Computes statistics for inferences regarding the population proportion and total given proportion data from a simple random sample.

The routine SMPPR computes point and interval estimates for the population proportion and total from a simple random sample. The simplest and most common case for which this routine is appropriate is one in which the population sampled contains two or more classes, and it is desired to estimate the proportion of the population falling into a particular class (“class of interest”). The data required by SMPPR consist of counts of the number of sample items in the class of interest, the sample size, and the population size. If there are more than two classes in the population, some of the classes may not be of interest.

Since the hypergeometric distribution is the appropriate probability model for the sampling for proportions in a finite population without replacement, exact confidence limits could be computed using that distribution.
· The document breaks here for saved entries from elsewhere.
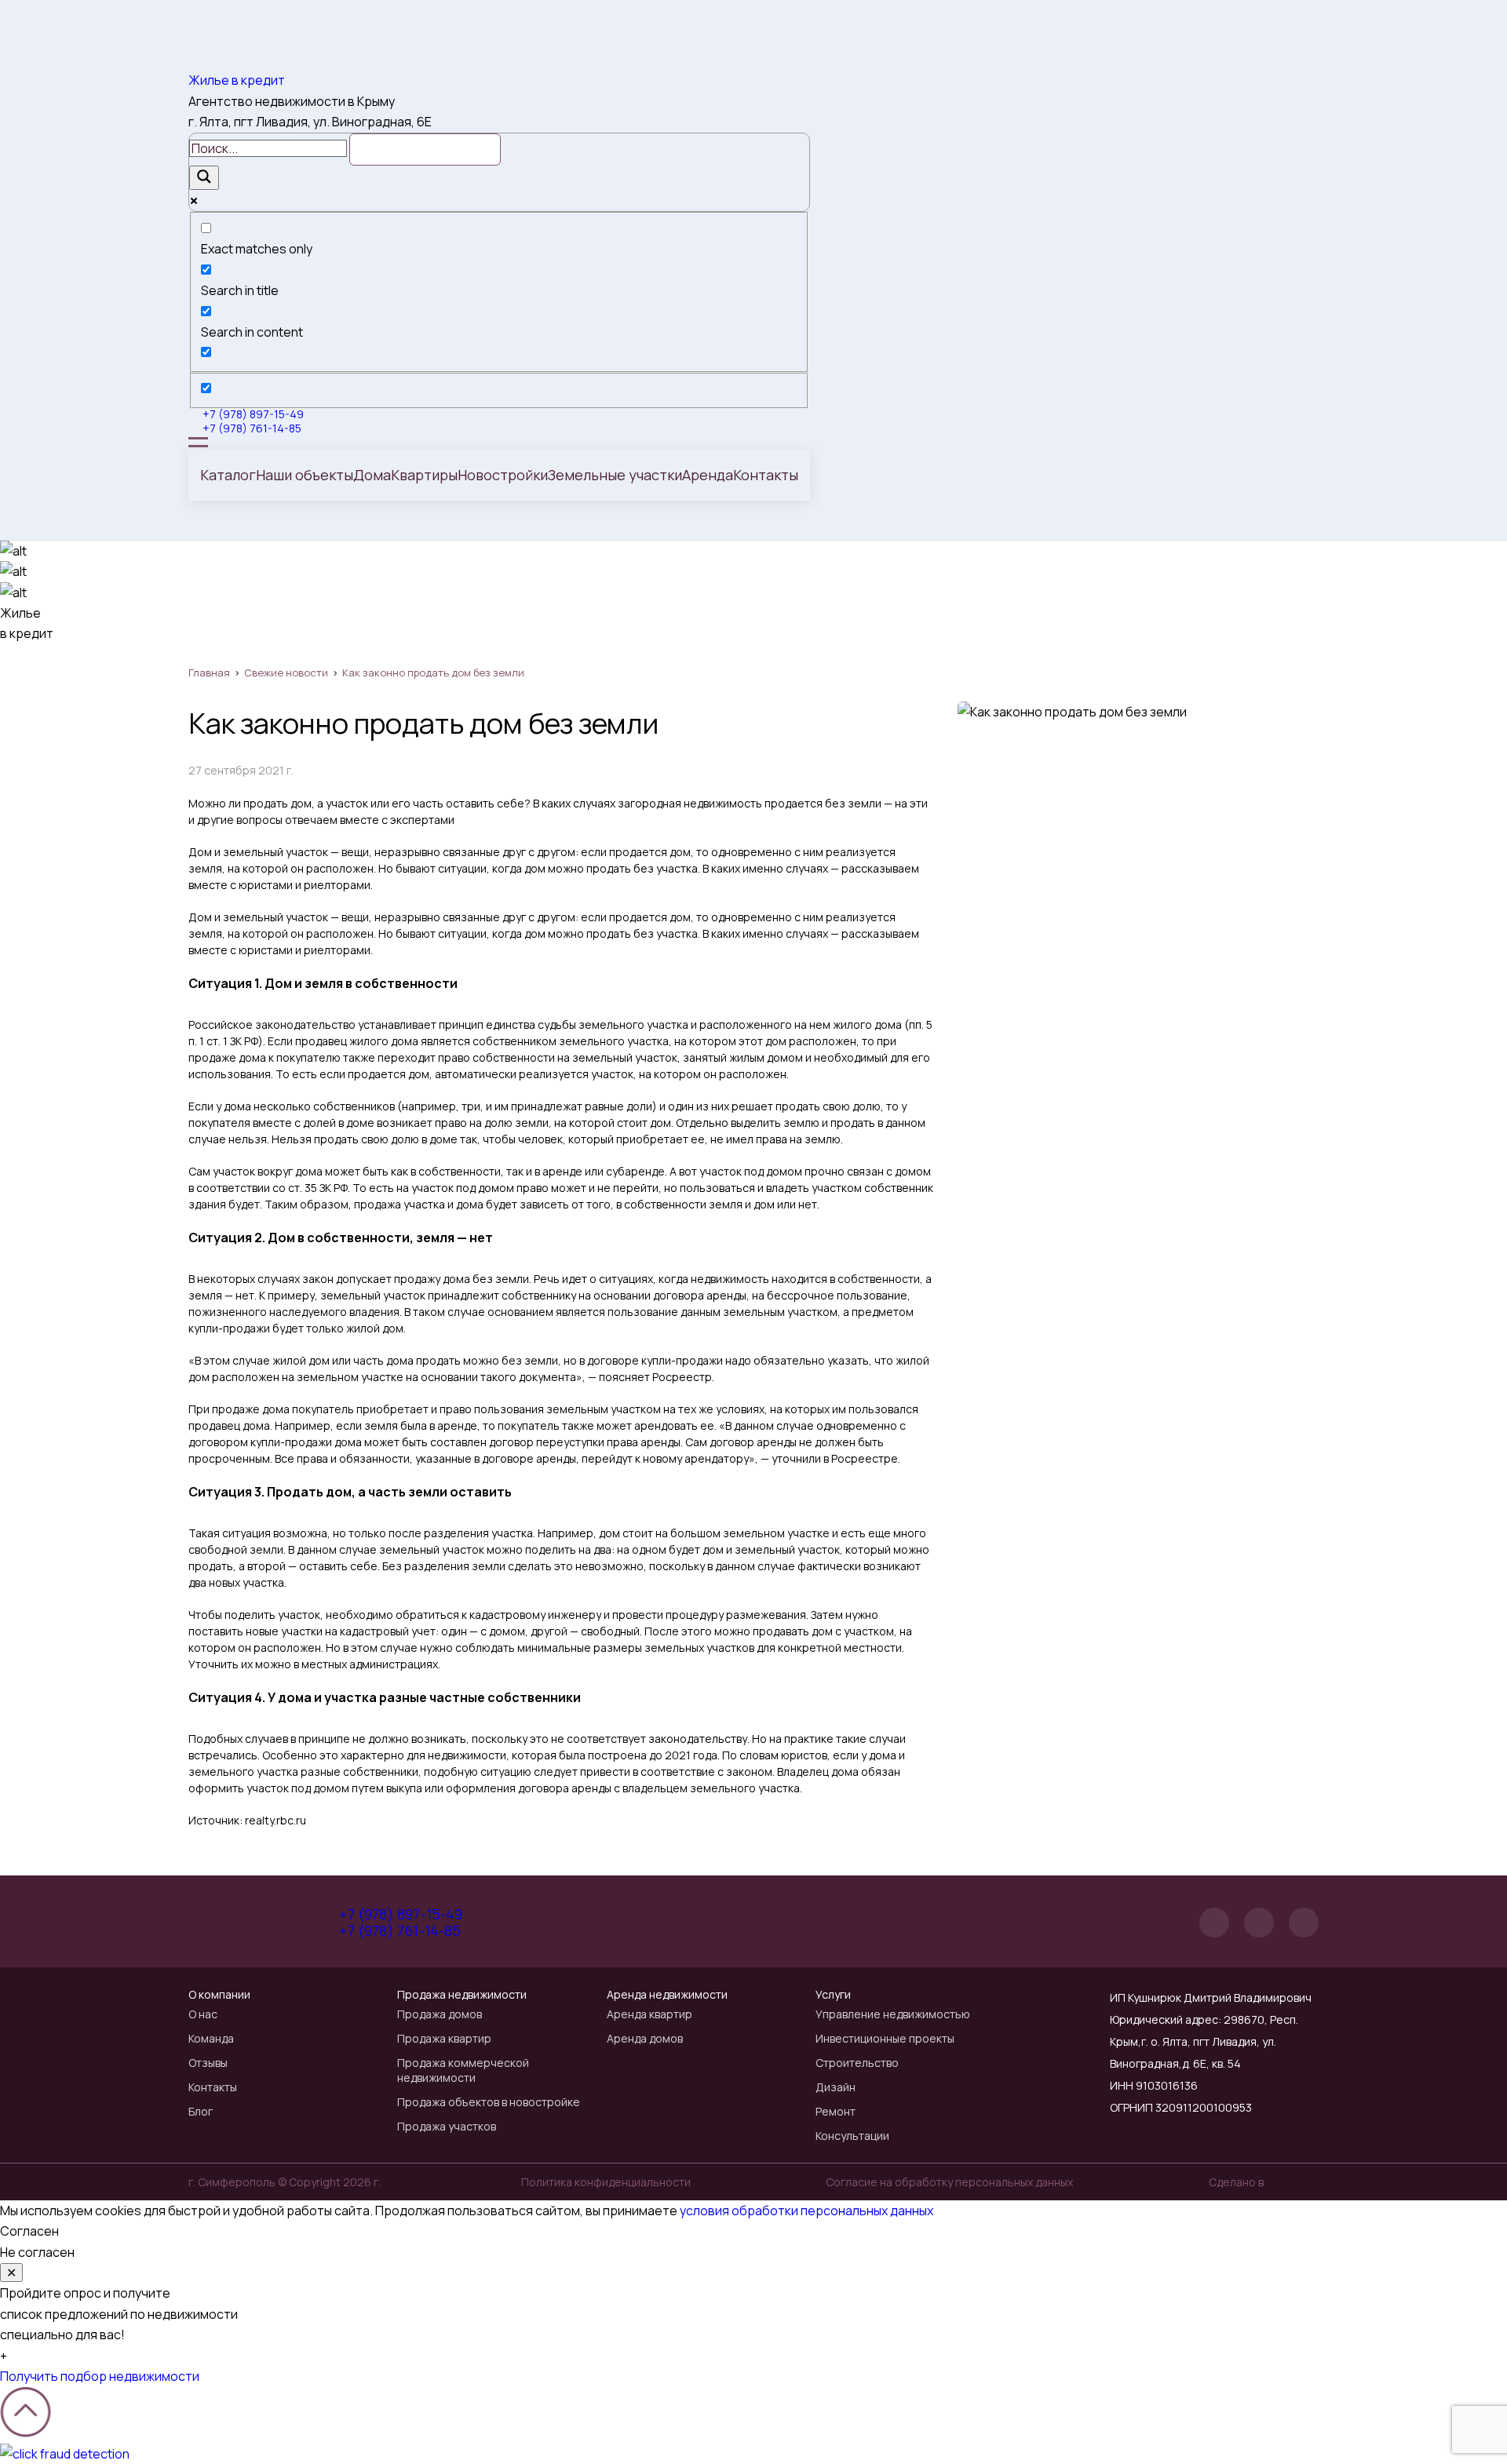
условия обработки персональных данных (806, 2210)
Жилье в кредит (236, 80)
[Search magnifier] (204, 178)
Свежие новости (286, 672)
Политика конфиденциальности (606, 2181)
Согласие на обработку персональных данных (949, 2181)
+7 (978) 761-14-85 (252, 428)
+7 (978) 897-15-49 (253, 413)
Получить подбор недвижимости (99, 2376)
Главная (209, 672)
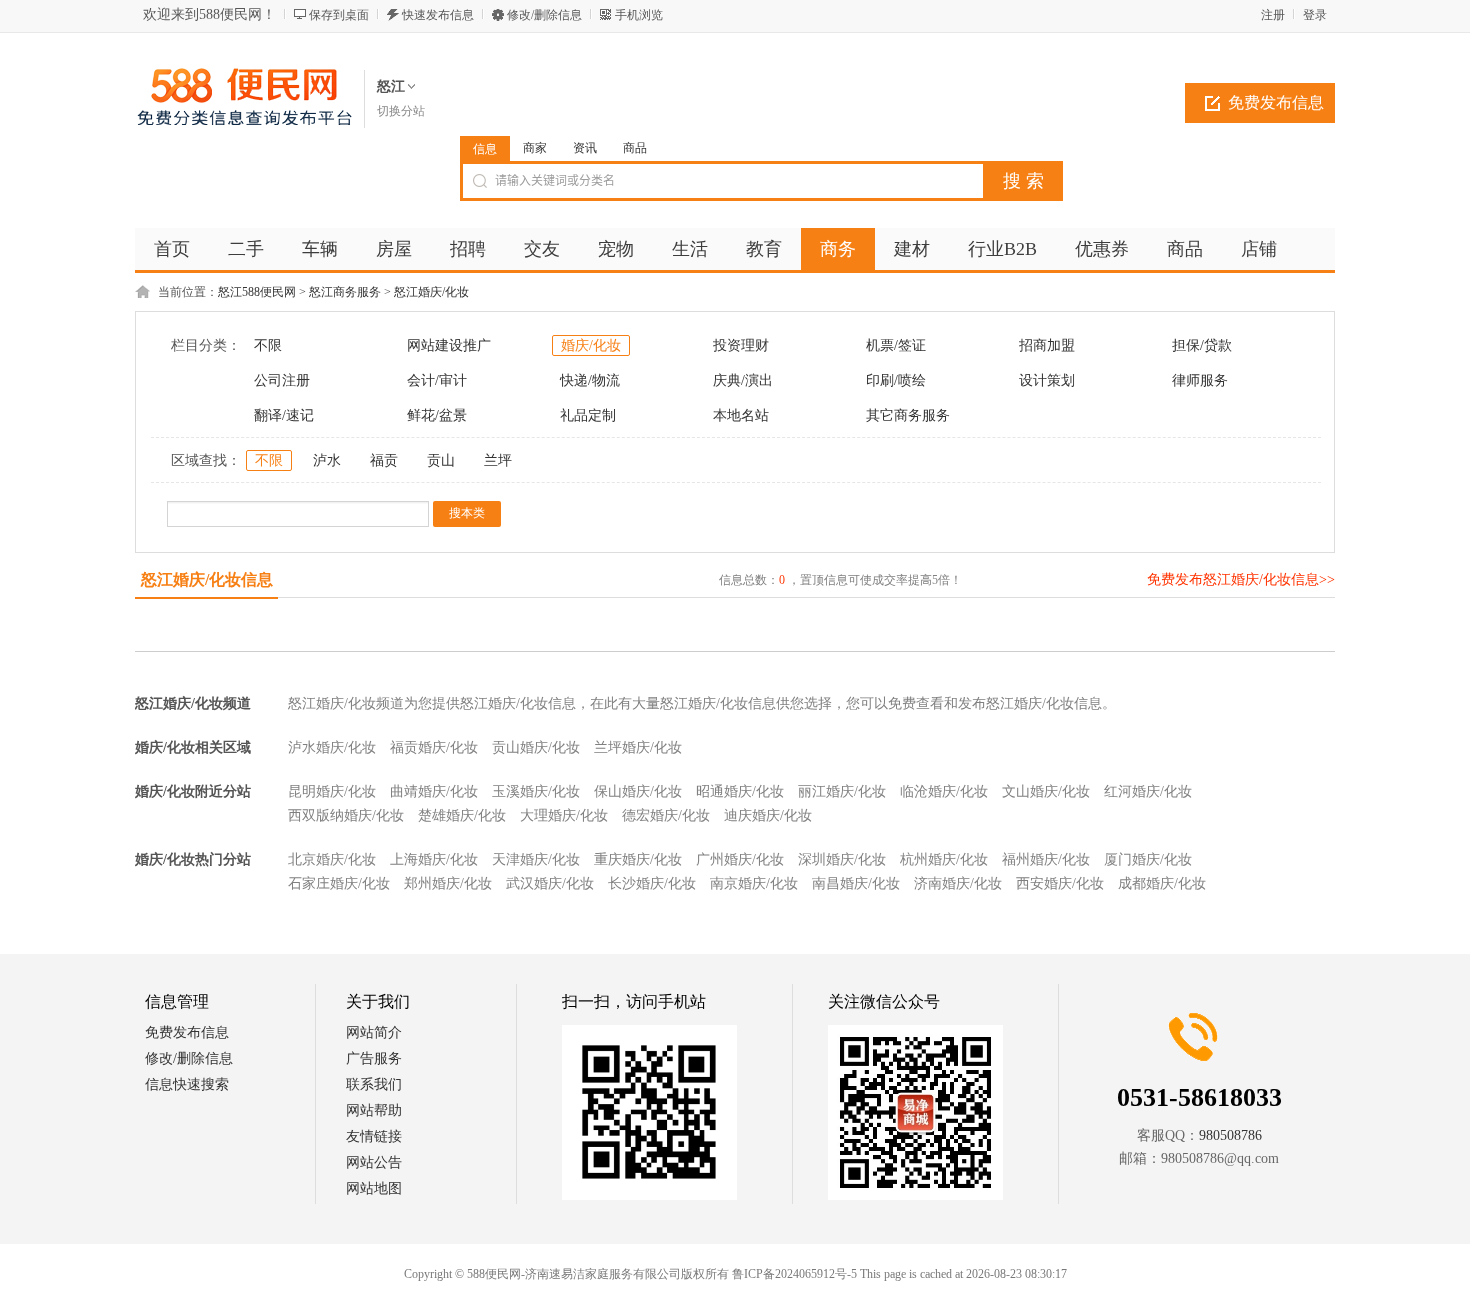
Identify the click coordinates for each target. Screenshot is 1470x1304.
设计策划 (1047, 380)
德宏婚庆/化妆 (666, 815)
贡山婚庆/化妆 (536, 747)
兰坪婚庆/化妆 (638, 747)
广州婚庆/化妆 (740, 859)
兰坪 (498, 460)
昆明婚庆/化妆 (332, 791)
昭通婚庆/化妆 (740, 791)
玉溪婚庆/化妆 (536, 791)
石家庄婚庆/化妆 (339, 883)
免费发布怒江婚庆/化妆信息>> (1241, 579)
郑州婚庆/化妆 (448, 883)
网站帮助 (374, 1110)
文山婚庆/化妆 (1046, 791)
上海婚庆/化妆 (434, 859)
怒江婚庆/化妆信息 (207, 579)
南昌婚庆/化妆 (856, 883)
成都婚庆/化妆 (1162, 883)
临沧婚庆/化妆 (944, 791)
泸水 (327, 460)
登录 (1315, 15)
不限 (268, 345)
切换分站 (401, 111)
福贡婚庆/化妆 (434, 747)
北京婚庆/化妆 (332, 859)
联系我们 (374, 1084)
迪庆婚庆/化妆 (768, 815)
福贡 (384, 460)
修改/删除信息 (544, 15)
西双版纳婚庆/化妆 (346, 815)
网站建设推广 (449, 345)
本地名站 (741, 415)
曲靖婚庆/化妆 (434, 791)
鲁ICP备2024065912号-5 (794, 1274)
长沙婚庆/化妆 (652, 883)
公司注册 (282, 380)
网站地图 (374, 1188)
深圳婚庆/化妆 (842, 859)
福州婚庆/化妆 (1046, 859)
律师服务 (1200, 380)
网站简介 (374, 1032)
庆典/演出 (743, 380)
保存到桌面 (339, 15)
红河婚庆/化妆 (1148, 791)
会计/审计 (437, 380)
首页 (172, 249)
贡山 (441, 460)
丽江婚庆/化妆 (842, 791)
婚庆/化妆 (591, 345)
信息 (485, 149)
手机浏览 (639, 15)
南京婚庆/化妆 (754, 883)
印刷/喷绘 (896, 380)
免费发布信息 (1276, 102)
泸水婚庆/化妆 (332, 747)
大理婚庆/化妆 (564, 815)
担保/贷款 (1202, 345)
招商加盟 (1047, 345)
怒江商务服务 (345, 292)
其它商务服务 (908, 415)
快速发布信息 (438, 15)
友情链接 (374, 1136)
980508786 (1230, 1135)
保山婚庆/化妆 (638, 791)
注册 (1273, 15)
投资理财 (741, 345)
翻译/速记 (284, 415)
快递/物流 (590, 380)
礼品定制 (588, 415)
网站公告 (374, 1162)
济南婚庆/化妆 (958, 883)
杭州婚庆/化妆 (944, 859)
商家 (535, 148)
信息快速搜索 (187, 1084)
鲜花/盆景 (437, 415)
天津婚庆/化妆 (536, 859)
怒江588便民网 (257, 292)
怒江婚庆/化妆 (431, 292)
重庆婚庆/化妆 (638, 859)
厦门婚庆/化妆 (1148, 859)
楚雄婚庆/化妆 (462, 815)
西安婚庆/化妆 (1060, 883)
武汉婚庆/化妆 (550, 883)
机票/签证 (896, 345)
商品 (635, 148)
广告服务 (374, 1058)
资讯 (585, 148)
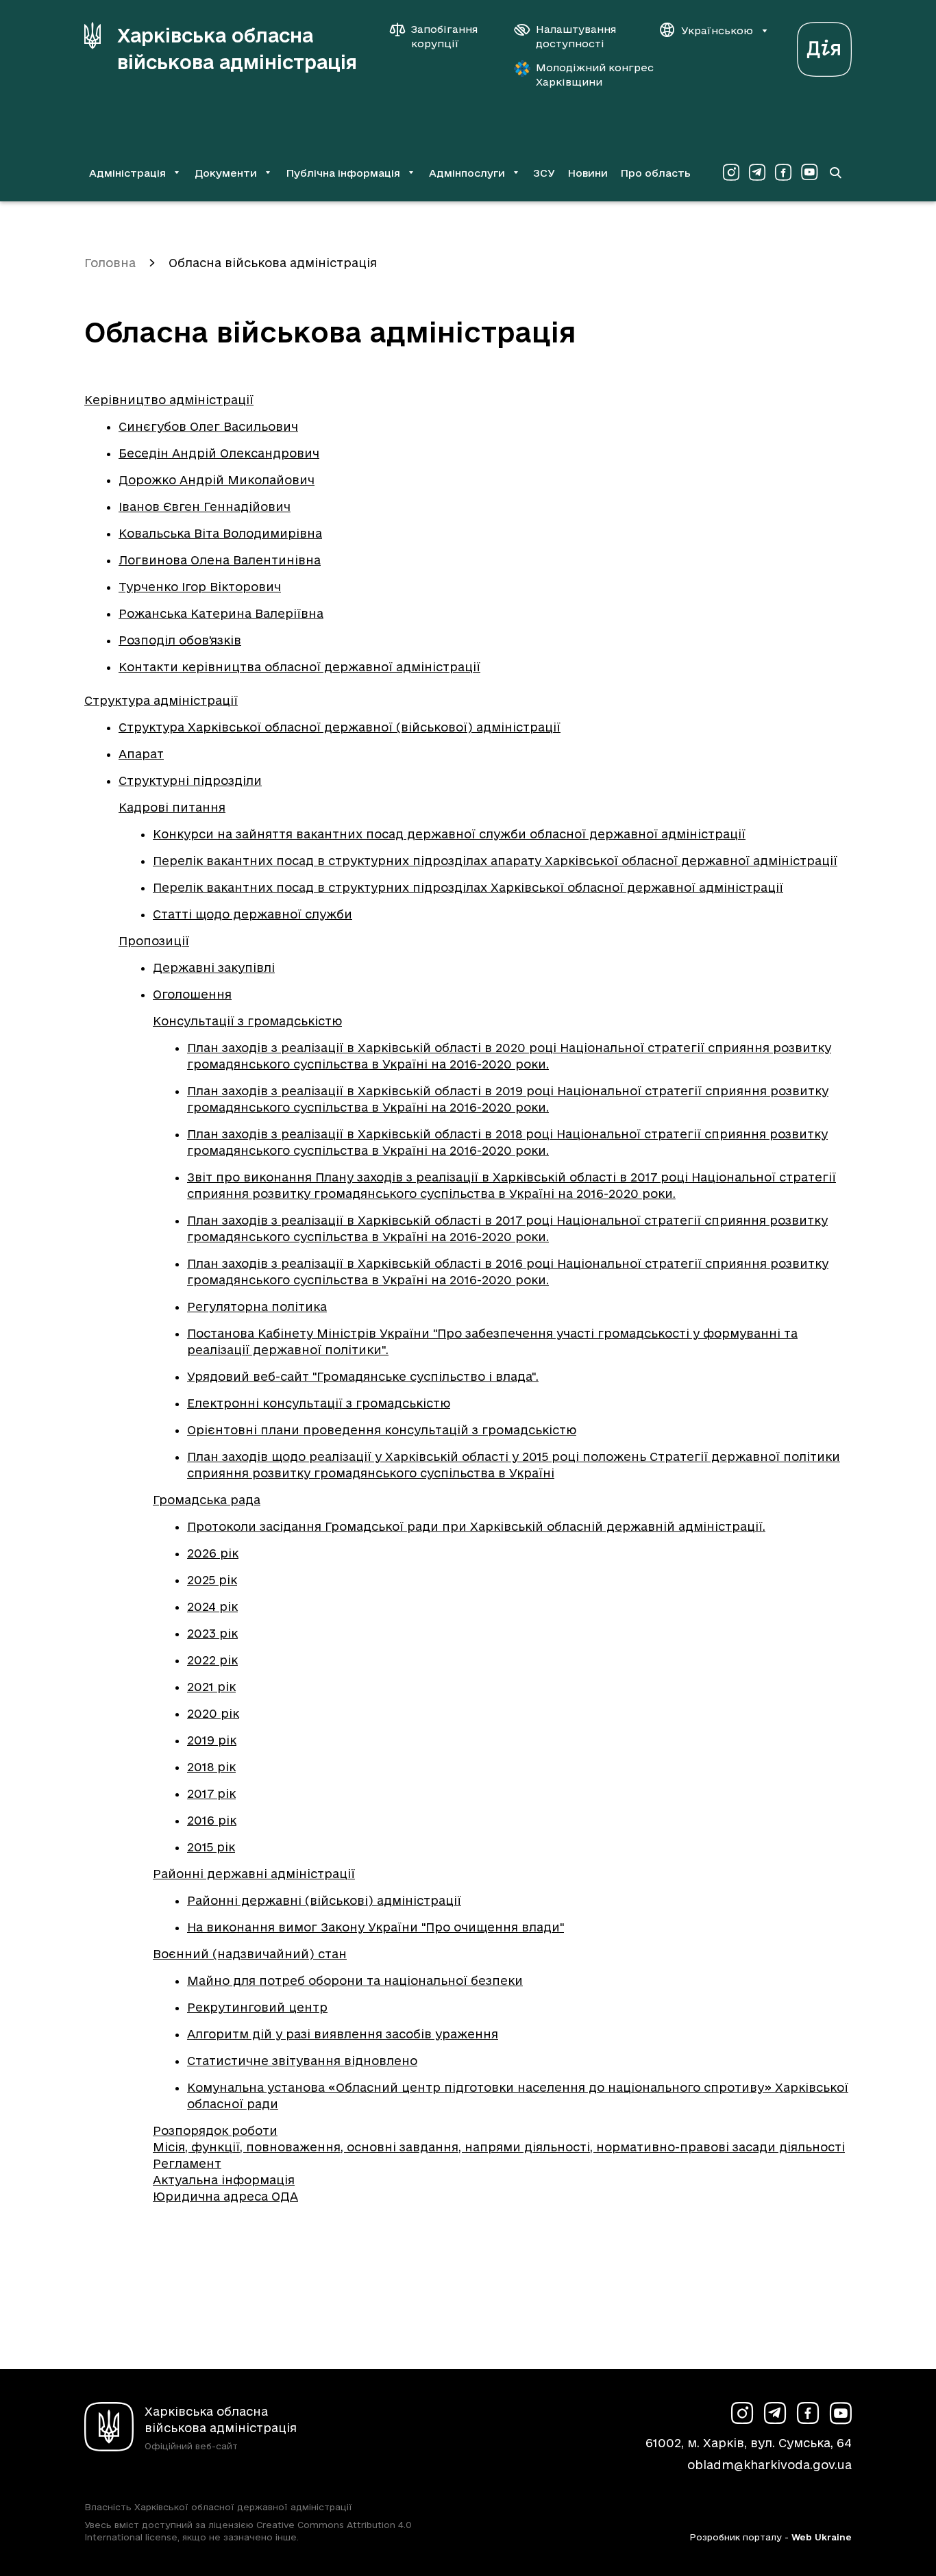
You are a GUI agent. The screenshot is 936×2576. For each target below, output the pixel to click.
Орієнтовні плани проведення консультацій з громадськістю (381, 1429)
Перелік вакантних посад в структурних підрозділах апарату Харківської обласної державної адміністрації (495, 860)
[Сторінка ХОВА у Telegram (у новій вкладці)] (757, 172)
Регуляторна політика (257, 1306)
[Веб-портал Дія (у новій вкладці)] (824, 45)
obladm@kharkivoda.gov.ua (769, 2464)
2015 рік (211, 1846)
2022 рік (212, 1659)
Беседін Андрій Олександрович (219, 453)
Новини (587, 173)
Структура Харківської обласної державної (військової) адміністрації (340, 727)
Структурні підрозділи (190, 780)
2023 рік (212, 1633)
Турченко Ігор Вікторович (200, 586)
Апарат (141, 753)
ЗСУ (544, 173)
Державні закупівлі (214, 967)
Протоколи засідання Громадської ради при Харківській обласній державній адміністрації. (476, 1526)
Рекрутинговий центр (257, 2007)
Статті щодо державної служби (252, 914)
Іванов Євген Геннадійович (205, 506)
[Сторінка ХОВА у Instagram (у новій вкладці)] (731, 172)
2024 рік (212, 1606)
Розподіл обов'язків (180, 640)
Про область (655, 173)
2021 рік (211, 1686)
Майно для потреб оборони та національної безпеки (355, 1980)
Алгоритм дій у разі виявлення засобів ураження (342, 2033)
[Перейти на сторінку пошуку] (835, 172)
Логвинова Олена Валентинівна (220, 559)
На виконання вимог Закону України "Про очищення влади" (375, 1927)
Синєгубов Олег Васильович (208, 426)
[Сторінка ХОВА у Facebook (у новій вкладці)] (783, 172)
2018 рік (211, 1766)
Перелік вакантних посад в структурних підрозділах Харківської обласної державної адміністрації (468, 887)
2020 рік (213, 1713)
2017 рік (211, 1793)
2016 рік (211, 1820)
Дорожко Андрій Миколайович (217, 479)
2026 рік (212, 1553)
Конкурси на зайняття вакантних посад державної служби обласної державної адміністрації (449, 833)
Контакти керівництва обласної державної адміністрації (299, 666)
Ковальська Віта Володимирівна (220, 533)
For populations with sizes that occur in practice (more than a hundred, often in the thousands or even millions), the confidence limits can be approximated very well by use of the normal, the binomial, or the Poisson distribution. Routine SMPPR uses one of these distributions in setting confidence limits, following the guidelines in the table on page 58 of Cochran (1977).

The first example is from Cochran (1977, page 52). A simple random sample of size 200 was drawn from a list of 3042 names and addresses. Verification of the addresses in the sample showed 38 to be wrong. The objective is to estimate the total number of incorrect addresses.

The next example is also from Cochran (1977, page 68). A simple random sample of size 200 from 2000 colleges showed 120 colleges to be in favor of a certain proposal, 57 to be opposed, and 23 to have no opinion. We wish to estimate the number of colleges, out of the 2000, that favor the proposal.